_Document extract_:
· · · · ·

As someone raised with a half-working record player in the house, I think using physics to recreate the sound of aged and unplayable records is about as cool as physics gets. California scientists are hard at work on such a project, News.com reports. The results, especially from the older cylinder-recorded material, are amazing.

On the topic of recreating sound, the good people at the Stone Pony London message board recently discussed Sesame Street's Born to Add and Barn in the U.S.A. (audio clips of both here. Even though I'd heard both songs before, I'd never known until now about the early Born to Add cover art, which gets major parody points next to the iconic original.

In other news, EPE has released the full details on the '68 Comeback DVD, a big part of my expected good music week.

Saturday, March 20th, 2004

Flamingo

My introduction to music and flamingos came through Springsteen, not surprisingly.

The introduction was never even a B-side, with all of obscurity and none of the play or wax, just some ideological irony cut loose like a deuce or douche or something running in the night. But the magic of bootlegging saved it and made it alright, and for that I've been thankful.

The flamingo was born for me around 1975; Manfred Mann had formed his Earth Band and was about to make a psychedelic hit out of Springsteen's Blinded by the Light. Circulating the country-extended on tour, the younger was simultaneously reaching back into the elder Mann's catalogue and finding Pretty Flamingo.

Of course, I wasn't there. I missed the whole thing. Didn't even get around to being born for another five years. But when I eventually got into the old Springsteen tapes, finally there came the flamingo.

The song, as Springsteen sang it, cascaded.

All the guys … on my block … call her flamingo

'Cause her hair shines like the sun

And her eyes … light up the sky

And when she walks … she moves so fine … like a flamingo ….

The bird was unexpected but welcome. Even gentlemen who preferred brunettes could find their sympathies shifting under that light. And when the song faded gently, "Sha la la, la la la la, pretty flamingo …."

· · · · ·

_Provided information_:

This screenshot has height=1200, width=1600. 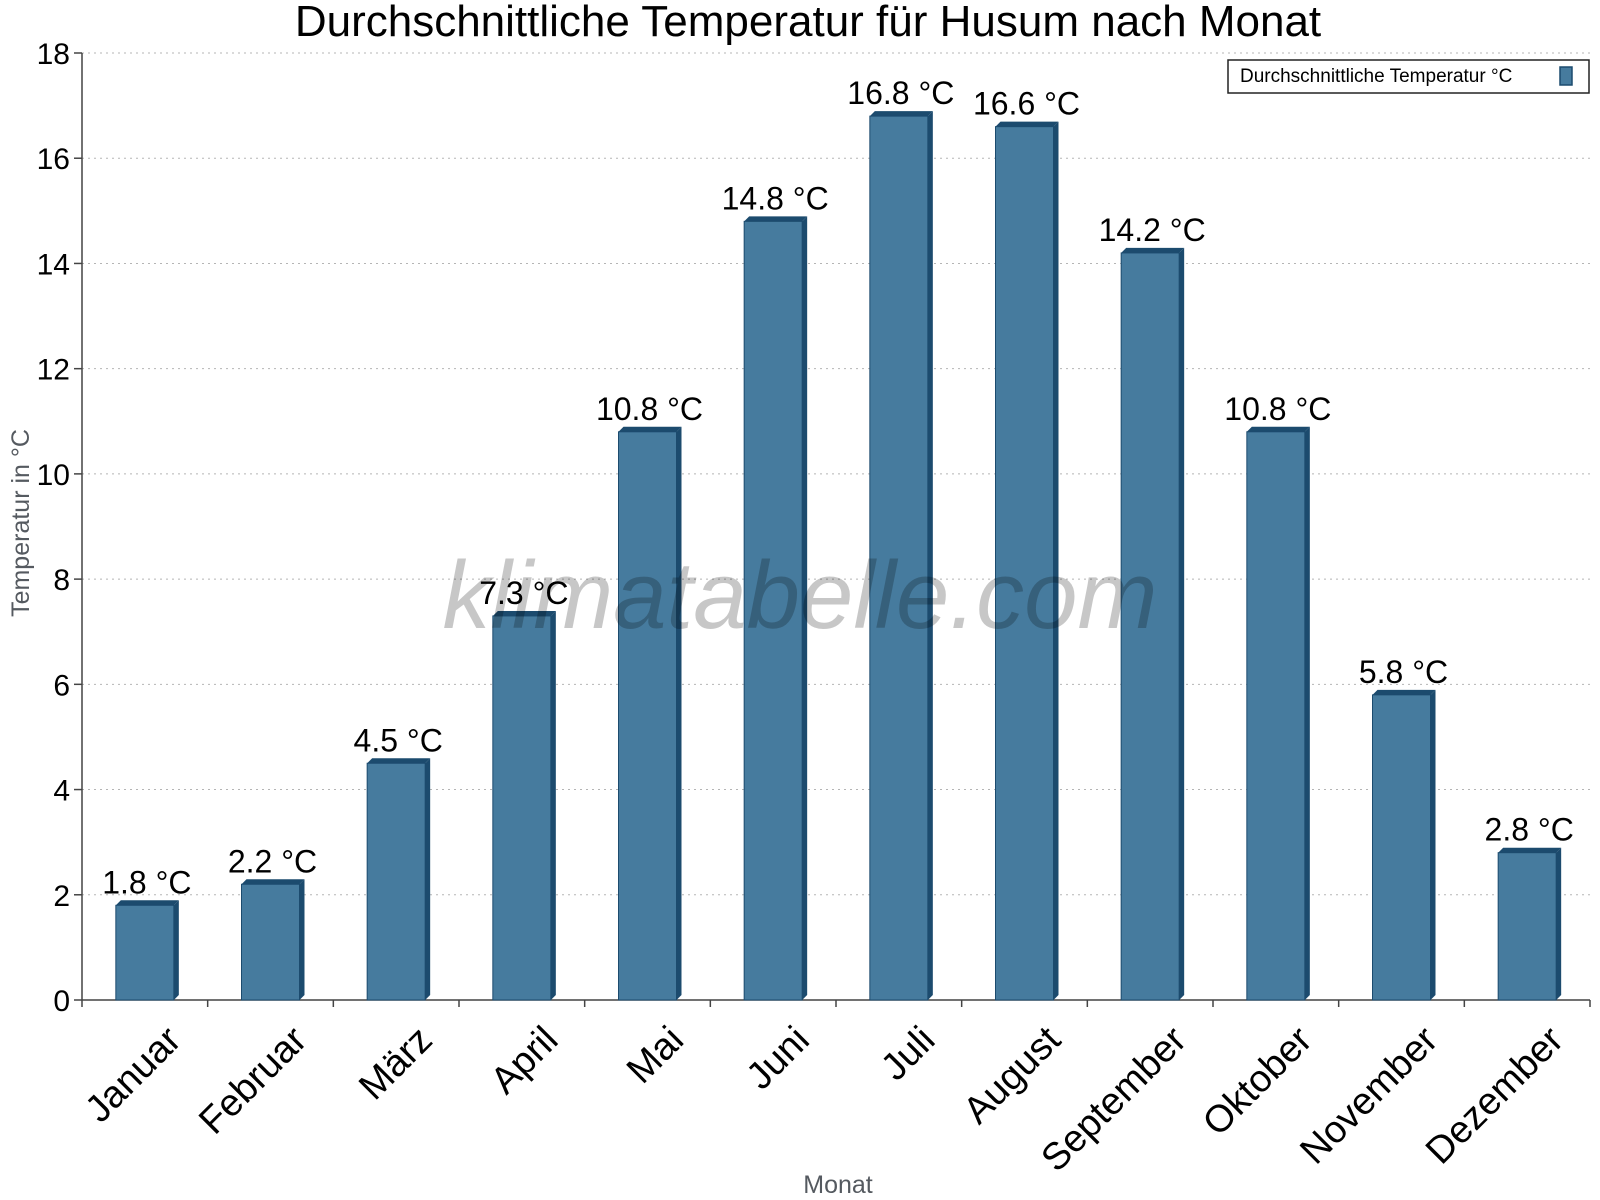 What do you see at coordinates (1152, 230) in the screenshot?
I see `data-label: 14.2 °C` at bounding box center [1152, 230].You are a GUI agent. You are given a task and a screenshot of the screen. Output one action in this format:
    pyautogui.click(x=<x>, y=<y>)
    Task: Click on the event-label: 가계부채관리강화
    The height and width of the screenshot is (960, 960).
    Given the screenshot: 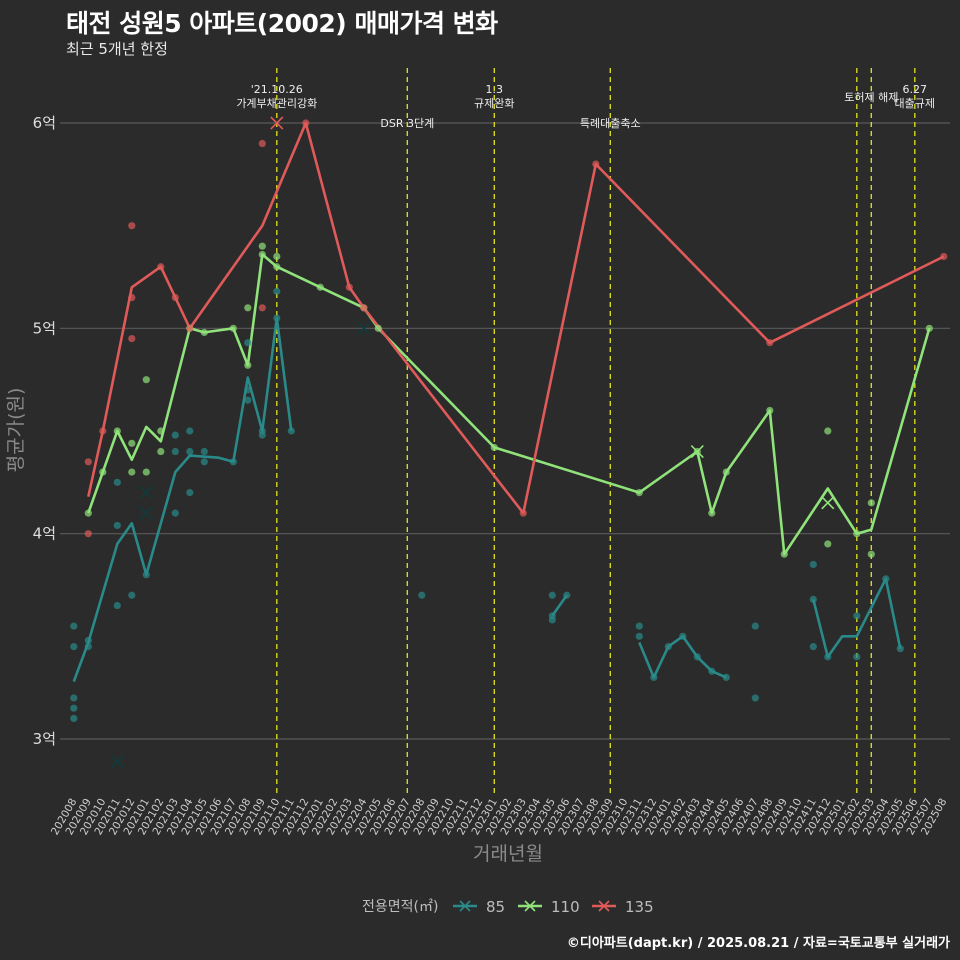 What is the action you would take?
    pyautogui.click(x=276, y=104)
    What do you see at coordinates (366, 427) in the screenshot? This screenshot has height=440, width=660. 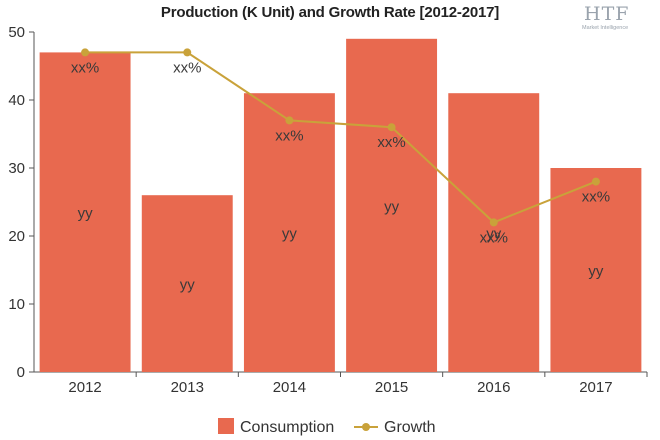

· · · · ·

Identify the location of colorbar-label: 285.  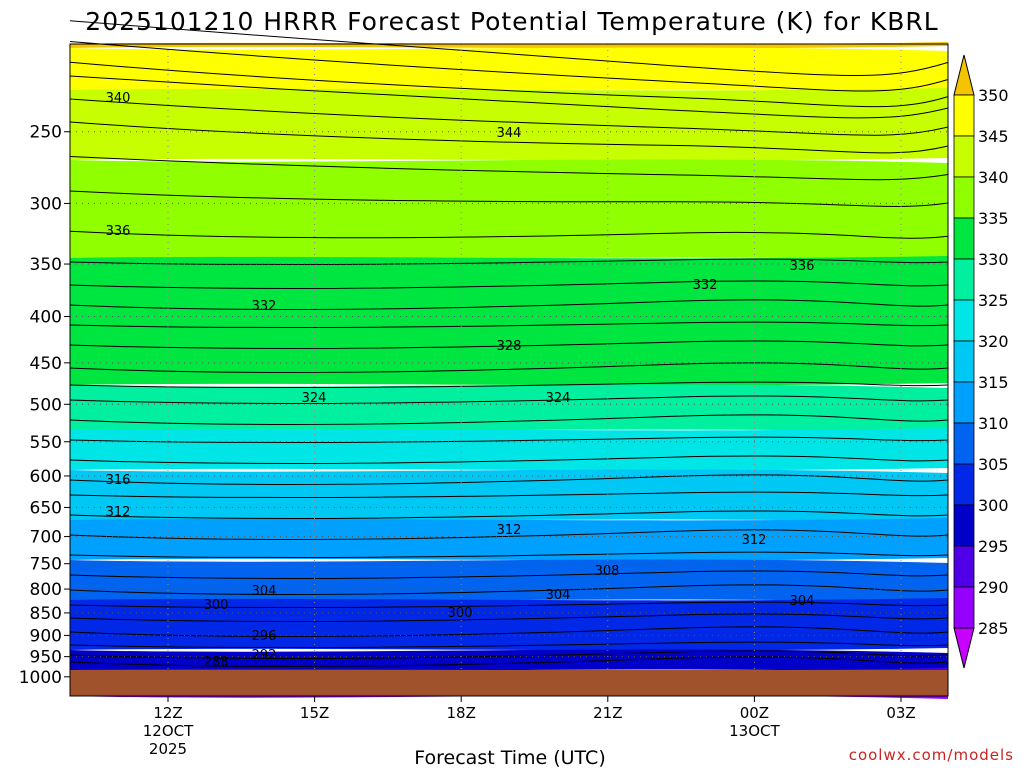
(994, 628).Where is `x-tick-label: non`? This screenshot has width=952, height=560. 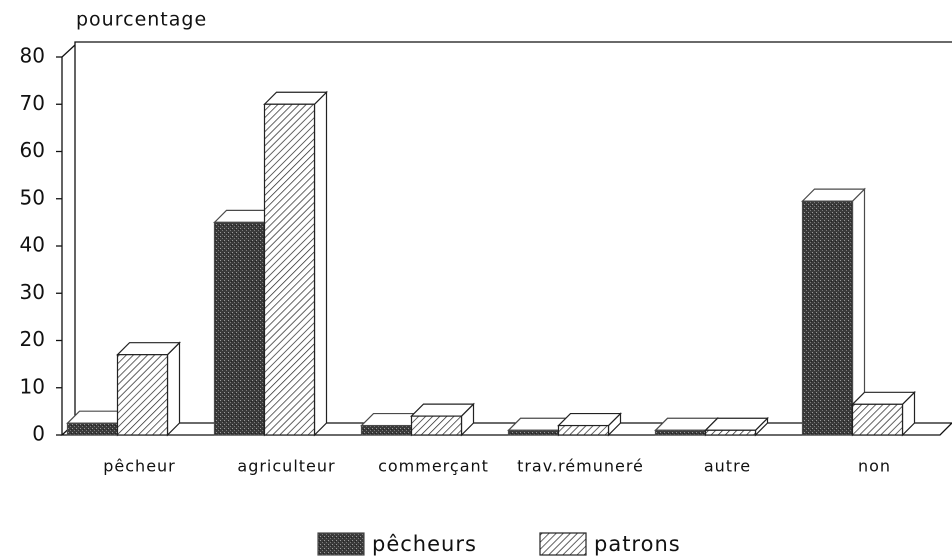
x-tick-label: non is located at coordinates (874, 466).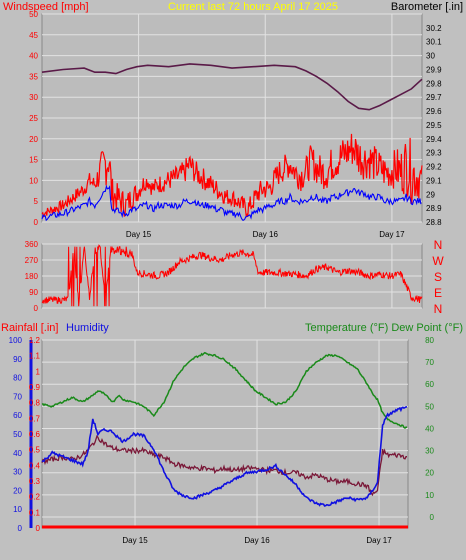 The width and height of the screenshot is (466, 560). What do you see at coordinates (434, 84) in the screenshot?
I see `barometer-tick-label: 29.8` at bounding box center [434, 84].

· · · · ·

_What you are asked to do_: Write what comes next in the music blog post about Springsteen and "Pretty Flamingo," picking up after its final line. The listing has nothing to do with the blog post.

_Response to the task_:
The end of the syllables were what grabbed me the most. Each trailed — "Fla-Ming-Go" — with the middle syllable almost curling up on the floor.

Where Tom Waits entered the picture was with a discussion of the Chamberlin 2000. Waits had bridged Jersey Girl and a whole new set of sha-la-las down the street to Springsteen. The Chamberlin 2000 was one of the first popular keyboard samplers.

Waits was talking to Jim Jarmusch of U.K. jazz magazine Straight No Chaser in 1993 when they got onto the topic.

Waits said he had used the strange instrument on the previous fall's "Bone Machine" as well as some earlier works. As he described it, offering as good a description as any, "it's a 70-voice tape loop, it's a tape recorder, an elaborate tape recorder with a keyboard."

Waits then got to talking about the instrument's complications, which include a bicycle-like chain among other parts. "It's like operating on a flamingo," he said.

"You don't even know where the heart is, nothing. If you touch there, you know, the world will end. If you touch this tape here, I dunno, you may lose your hand. It has that kind of danger about it."

The quote was curious because that dangerous flamingo wasn't the one I thought I was chasing; but it was one just the same, according to Waits, about 10 years younger. So maybe I was wrong. Maybe that flamingo was the one.

I had been reading Da Capo Best Music Writing 2003 a few weeks before when the bird had first appeared, deep inside a long Elizabeth Gilbert profile of Waits in GQ.

Gilbert had gotten him talking in a beat-up California bar about music and love and musical love, and in her rhythms and his words you could feel him mixing, cautiously.

Gilbert wrote:

He abhors patterns, familiarity and ruts. He stopped playing the piano for a while because, as he says, his hands had become like old dogs, always returning to the same place. Instead, he had fantasies of pushing his piano down the stairs and recording that noise. He is known to sing through a police megaphone. He once recorded a song in which the primary instrument was a creaking door. And on Blood Money, one of his new albums, he actually recorded a solo on a calliope–a huge, howling, ungodly pneumatic organ, best known for providing music for merry-go-rounds.

"I tell you," Waits says, "playing a calliope is an experience. There's an old expression, 'Never let your daughter marry a calliope player.' Because they're all out of their minds. Because the calliope is so flaming loud. Louder than a bagpipe. In the old days, they used them to announce the arrival of the circus because you could literally hear it three miles away. Imagine something you could hear three miles away, and now you're right in front of it, in a studio … playing it like a piano, and your face is red, your hair's sticking up, you're sweating. You could scream and nobody could hear you. It's probably the most visceral music experience I've ever had. And when you're done, you feel like you should probably should go to the doctor. Just check me over, Doc, I did a couple of numbers on the calliope and I want you to take me through the paces."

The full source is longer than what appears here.